2. `Mean Absolute Error (MAE):` $\text{MAE} = \frac{1}{n} \sum_{i=1}^{n} |y_i - \hat{y}_i|$
The MAE calculates the average of the absolute differences between the actual and predicted values. Unlike MSE, MAE treats all errors linearly, making it more robust to outliers. However, the absolute value function is less smooth than the squared error function, which can make optimization more challenging.

3. `Huber Loss:`
   $L_{\delta}(a) = \begin{cases} \frac{1}{2}a^2 & \text{for } |a| \leq \delta \\ \delta(|a| - \frac{1}{2}\delta) & \text{for } |a| > \delta \end{cases};  a = y_i - \hat{y}_i$ <br/>
  The Huber loss function combines the advantages of both MSE and MAE, behaving quadratically for small errors and linearly for large errors, with a threshold parameter $\delta$ determining the transition. It is less sensitive to outliers than MSE but more sensitive than MAE, and the parameter $\delta$ can be adjusted based on the data. Unlike MAE, the Huber loss function is differentiable everywhere, making it suitable for gradient-based optimization.

**Loss functions in classification**<br/>
  1. `Categorical Cross-Entropy Loss (Log Loss):` Cross-entropy loss compares the true labels with the predicted probabilities. This type of loss is widely used in multi-class and binary classifications (binary cross-entropy).
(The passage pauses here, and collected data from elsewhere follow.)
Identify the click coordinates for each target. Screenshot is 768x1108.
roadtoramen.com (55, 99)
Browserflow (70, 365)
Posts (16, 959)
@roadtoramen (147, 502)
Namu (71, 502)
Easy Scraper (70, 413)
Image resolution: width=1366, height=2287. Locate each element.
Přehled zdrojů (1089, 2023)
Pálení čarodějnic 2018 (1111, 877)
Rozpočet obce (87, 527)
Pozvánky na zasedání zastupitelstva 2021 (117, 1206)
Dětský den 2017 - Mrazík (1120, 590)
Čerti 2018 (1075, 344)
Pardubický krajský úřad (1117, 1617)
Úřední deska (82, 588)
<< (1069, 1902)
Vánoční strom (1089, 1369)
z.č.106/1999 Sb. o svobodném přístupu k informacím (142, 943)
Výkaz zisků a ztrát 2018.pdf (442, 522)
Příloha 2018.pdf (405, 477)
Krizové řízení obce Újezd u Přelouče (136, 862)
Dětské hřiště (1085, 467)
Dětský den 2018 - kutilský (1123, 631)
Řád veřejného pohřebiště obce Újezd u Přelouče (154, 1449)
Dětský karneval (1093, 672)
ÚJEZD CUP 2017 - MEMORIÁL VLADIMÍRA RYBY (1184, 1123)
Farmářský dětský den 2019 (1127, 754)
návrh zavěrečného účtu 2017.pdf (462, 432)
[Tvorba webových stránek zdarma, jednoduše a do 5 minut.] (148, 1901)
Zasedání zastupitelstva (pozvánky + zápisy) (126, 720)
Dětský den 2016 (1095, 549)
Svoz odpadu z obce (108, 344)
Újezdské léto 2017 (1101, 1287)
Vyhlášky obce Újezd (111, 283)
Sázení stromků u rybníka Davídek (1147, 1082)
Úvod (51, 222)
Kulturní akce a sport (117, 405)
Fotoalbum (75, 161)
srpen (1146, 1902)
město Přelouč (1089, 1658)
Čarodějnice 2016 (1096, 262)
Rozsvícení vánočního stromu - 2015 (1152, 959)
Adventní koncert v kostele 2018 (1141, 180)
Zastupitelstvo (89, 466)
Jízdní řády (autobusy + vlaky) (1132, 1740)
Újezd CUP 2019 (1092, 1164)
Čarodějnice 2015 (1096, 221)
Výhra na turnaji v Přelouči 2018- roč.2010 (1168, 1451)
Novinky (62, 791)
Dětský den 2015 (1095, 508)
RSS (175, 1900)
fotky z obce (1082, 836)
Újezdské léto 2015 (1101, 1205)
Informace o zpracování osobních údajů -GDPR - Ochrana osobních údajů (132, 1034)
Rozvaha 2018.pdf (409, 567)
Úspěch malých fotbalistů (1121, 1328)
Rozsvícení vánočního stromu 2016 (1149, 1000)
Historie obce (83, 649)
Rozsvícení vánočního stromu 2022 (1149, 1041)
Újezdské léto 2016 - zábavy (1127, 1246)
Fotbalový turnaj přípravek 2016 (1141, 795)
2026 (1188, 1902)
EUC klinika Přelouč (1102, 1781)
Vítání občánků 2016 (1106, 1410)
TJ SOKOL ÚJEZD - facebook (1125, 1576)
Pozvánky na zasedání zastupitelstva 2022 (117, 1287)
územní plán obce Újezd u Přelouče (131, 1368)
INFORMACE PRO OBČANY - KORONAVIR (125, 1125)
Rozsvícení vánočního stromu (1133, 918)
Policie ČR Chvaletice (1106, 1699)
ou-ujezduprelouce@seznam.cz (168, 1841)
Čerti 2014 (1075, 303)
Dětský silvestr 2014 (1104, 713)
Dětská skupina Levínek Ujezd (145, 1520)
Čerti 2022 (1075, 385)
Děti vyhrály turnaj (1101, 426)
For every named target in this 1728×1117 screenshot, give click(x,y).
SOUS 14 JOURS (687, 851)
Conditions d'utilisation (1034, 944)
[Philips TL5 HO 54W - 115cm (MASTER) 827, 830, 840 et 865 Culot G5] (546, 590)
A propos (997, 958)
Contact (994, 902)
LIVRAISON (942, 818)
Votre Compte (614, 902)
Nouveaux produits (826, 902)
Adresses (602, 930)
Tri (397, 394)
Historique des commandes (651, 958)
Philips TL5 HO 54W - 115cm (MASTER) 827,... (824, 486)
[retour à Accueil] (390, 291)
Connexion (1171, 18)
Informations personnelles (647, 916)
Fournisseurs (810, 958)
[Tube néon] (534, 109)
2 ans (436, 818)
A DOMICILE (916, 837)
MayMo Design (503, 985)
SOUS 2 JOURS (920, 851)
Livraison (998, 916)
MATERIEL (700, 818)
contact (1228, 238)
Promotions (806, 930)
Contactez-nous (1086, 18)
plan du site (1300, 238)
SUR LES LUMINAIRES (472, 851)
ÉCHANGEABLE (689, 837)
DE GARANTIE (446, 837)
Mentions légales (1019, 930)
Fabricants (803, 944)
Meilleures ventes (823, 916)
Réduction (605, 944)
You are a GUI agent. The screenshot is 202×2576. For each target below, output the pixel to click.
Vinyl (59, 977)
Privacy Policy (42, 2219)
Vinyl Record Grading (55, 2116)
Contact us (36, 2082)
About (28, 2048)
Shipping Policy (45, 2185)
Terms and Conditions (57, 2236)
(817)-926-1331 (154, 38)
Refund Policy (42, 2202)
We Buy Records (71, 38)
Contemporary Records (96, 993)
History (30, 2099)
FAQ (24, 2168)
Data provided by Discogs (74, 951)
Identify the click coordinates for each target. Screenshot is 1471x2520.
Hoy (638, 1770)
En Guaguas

The loss value increases when the predicted probability deviates from the true label, and it penalizes confident but incorrect predictions. Cross-entropy is differentiable, making it suitable for optimization methods based on gradients. Commonly used in neural networks for multi-class classification with softmax output.<br/>
  *Target Labels:*The true labels are provided as a one-hot encoded vector, where the vector is of length C (the number of classes), and only the index corresponding to the true class has a value of 1, with all other indices being 0 ([1,0,0],[0,1,0],[0,0,1]).<br/>
  $\text{Cross-Entropy} = -\frac{1}{n} \sum_{i=1}^{n} \sum_{c=1}^{C} y_{i,c} \log(\hat{p}_{i,c})$<br/>
  $y_{i,c}$ is a binary indicator (0 or 1) if class label *c* is the correct classification for observation *i*.<br/> 
  $\hat{p}_{i,c}$ is the predicted probability that observation *i* is of class *c*.<br/>
  *C* is the number of classes.

  2. `Sparse Categorical Cross-Entropy:` It is used when labels are provided as integers representing the correct class index, a more efficient alternative, especially for problems with a large number of classes.<br/>
  *Target Labels:* The true labels are provided as integers instead of one-hot encoded vectors ([0],[1],[2]).<br/>
  $\text{Sparse Cross-Entropy} = -\sum_{i=1}^{n} \log(\hat{p}_{i,\text{true label}})$ <br/>
  $\hat{p}_{i,\text{true label}}$ is the predicted probability for the correct class.
  
  3. `Hinge Loss (Used in Support Vector Machines - SVMs):` Hinge Loss is primarily used in training SVMs. Its primary goal is to ensure that predictions are not only correct but also confidently correct by a certain margin. Correct predictions with a margin of at least 1 have zero hinge loss, while incorrect predictions are penalized based on their distance from the decision boundary. Hinge loss is used for binary classification but can be adapted for multi-class classification.<br/> 
  $\text{Hinge Loss} = \sum_{i=1}^{n} \max(0, 1 - y_i \cdot f(\mathbf{x}_i))$<br/> 
  $y_i$ is the true label (-1 or +1 for binary classification)<br/> 
  $f(\mathbf{x}_i)$ is the predicted score (before applying the sign function to determine the class).

  4. `Kullback-Leibler Divergence (KL Divergence):` KL Divergence measures the difference between two probability distributions, commonly used in classification tasks where understanding the probabilistic interpretation of the output is important. When the predicted distribution matches the true distribution, the KL divergence is zero, but it increases as the distributions diverge. KL divergence is often used alongside other loss functions or in tasks such as language modeling, where output distributions are compared.<br/>
  $D_{\text{KL}}(P \parallel Q) = \sum_{i=1}^{n} p_i \log\left(\frac{p_i}{q_i}\right)$<br/>
  $p_i$ is the true distribution.
  $q_i$ is the predicted distribution.